One system would allow a real chance for all kids and their various talents would be taken care of by streaming if need be or redoing the same year again, as is the case in the rest of the entire world, I believe. The very existence of grammar schools is an admission of defeat. It is like a rescue mission for the very few (that is what is implied) clever poor kids. The rest is in fact abandoned. It is a disgraceful system which achieves nothing for society as a whole.

Daniele1's picture

OK, cesspit was a little strong! Unfortunately, Gerry Myer, I did not speak out of ignorance, as I have taught in comprehensive, secondary modern, grammar and private schools for the past 25 years! In addition, I have been educated abroad. So I think I am entitled to an opinion on the issue of education, as I believe I have quite a wide perspective.
What's happening here is that the most vulnerable kids have been experimented upon for decades, with crazy, alternative, so-called "modern" methods and Mickey Mouse subjects. While the rich kids and a few clever kids continue to receive a more or less decent, traditional, sound education leading to proper qualifications, the poor working-class kid is given a diet of watered-down topics, where "skills", as opposed to "education", is constantly referred to.
Because some cool Heads of schools decide that "history and French are not relevant to these kids" (an actual quote!) and they should be replaced with "construction" and "child care" (no kidding!). That's the way these children are encouraged and lured to take up soft options ("much more useful", they are told) under the pretence of motivating them (in fact, it is a measure of containment). Then everyone shouts in horror that they are discriminated against at university level!

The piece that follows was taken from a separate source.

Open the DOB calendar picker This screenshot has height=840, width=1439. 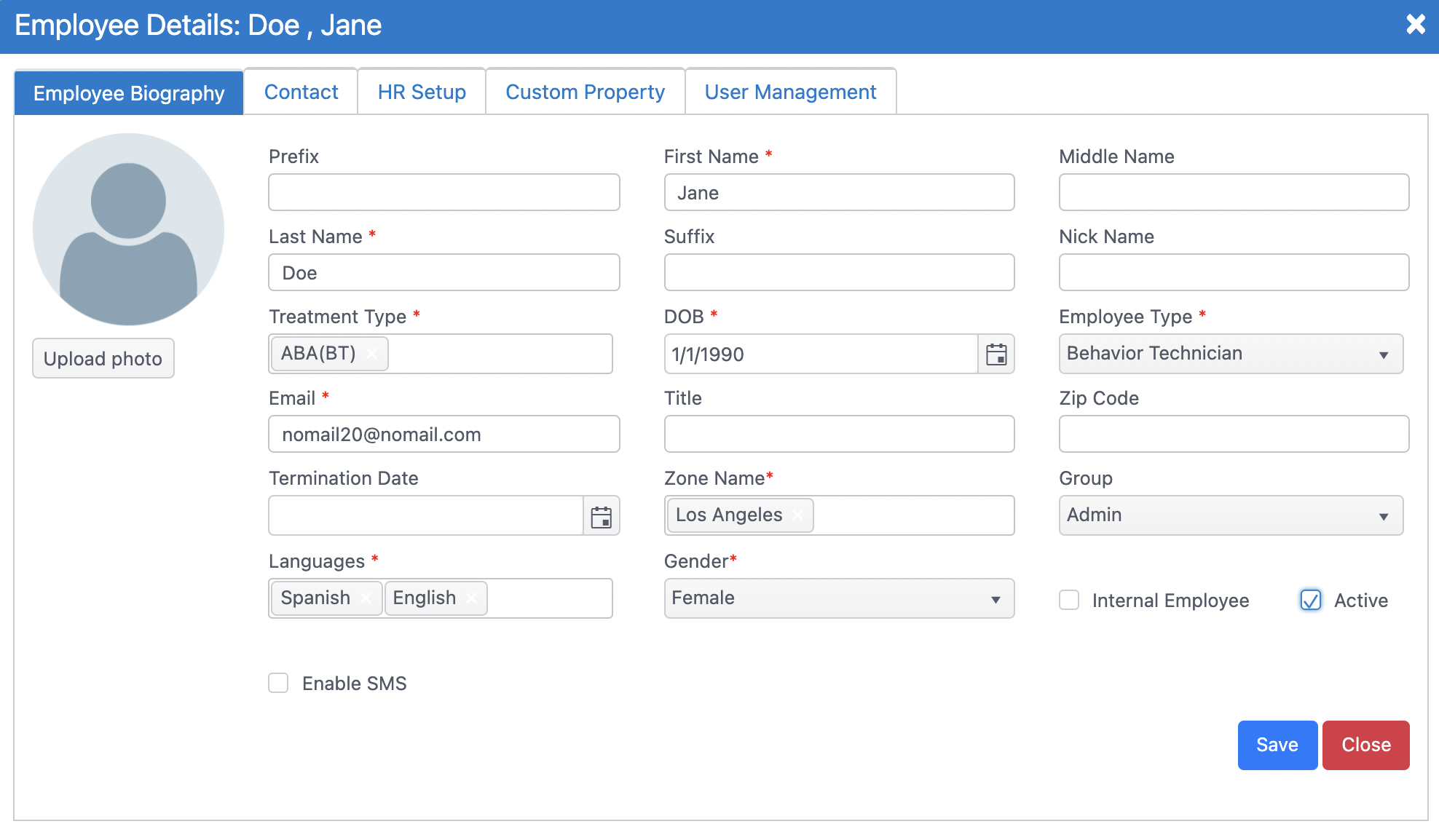point(996,354)
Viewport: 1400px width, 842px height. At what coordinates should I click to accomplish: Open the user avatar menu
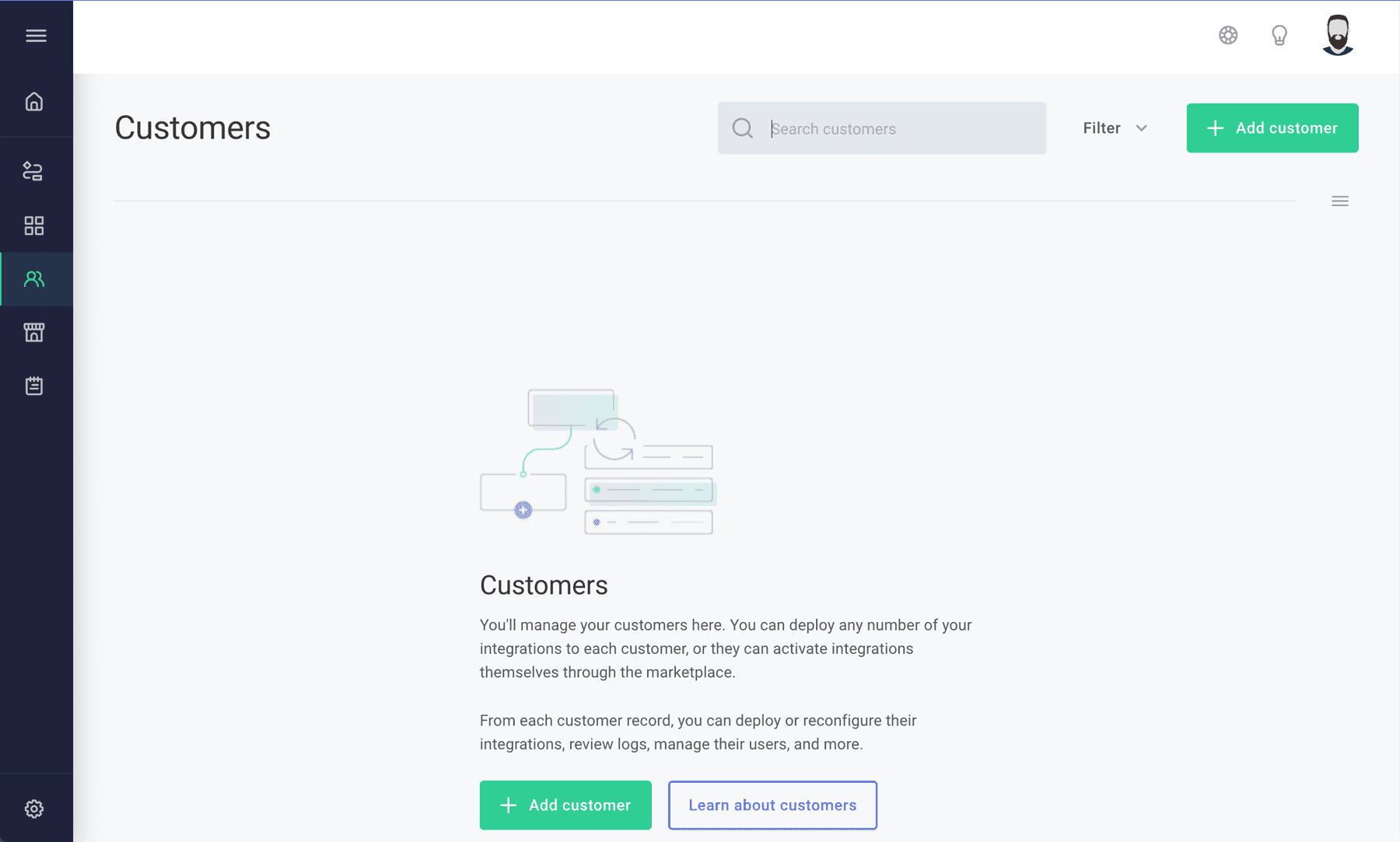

Well no! They just don't know anything worth knowing and have no decent qualifications, that's why!
This nonsense would not happen if the rich and upper-middle-class parents would send their children to those same schools. They simply would not allow it and British schools, under parents' pressure, would soon revert to a more traditional type of education which would give everyone a real chance at getting properly educated. The less able or the troublemakers would have well behaved and studious kids to emulate and the ethos of the schools would eventually be reversed. I know it all sounda like a dream here, but I know it happens, more or less perfectly, in some other countries. Why not in Britain?

Gerry Myer's picture

Danielle describes state schools as “cesspits”, yet part of her recommended remedy for the alleged poor social mobility in Britain is to consign all children to such schools. Abolition, i.e. destruction, of private education is advocated as her way forward.

I too would like to see the end of private education, not by abolition but by market forces. Private education would decline spontaneously if state schools were safe, disciplined, studious, stimulating environments. Grammar schools were, in the main, such environments and Danielle, by her cynical dismissal, shows remarkable ignorance of what they achieved. Social mobility in Britain has declined as grammar schools were phased out. The various assisted places schemes, such as those supported by the Attlee government, also allowed large numbers of working class children to become well-educated.

By all means abolish the monarchy for reasons I have given elsewhere but it is nonsense to suppose that educational standards of working class children will thereby improve.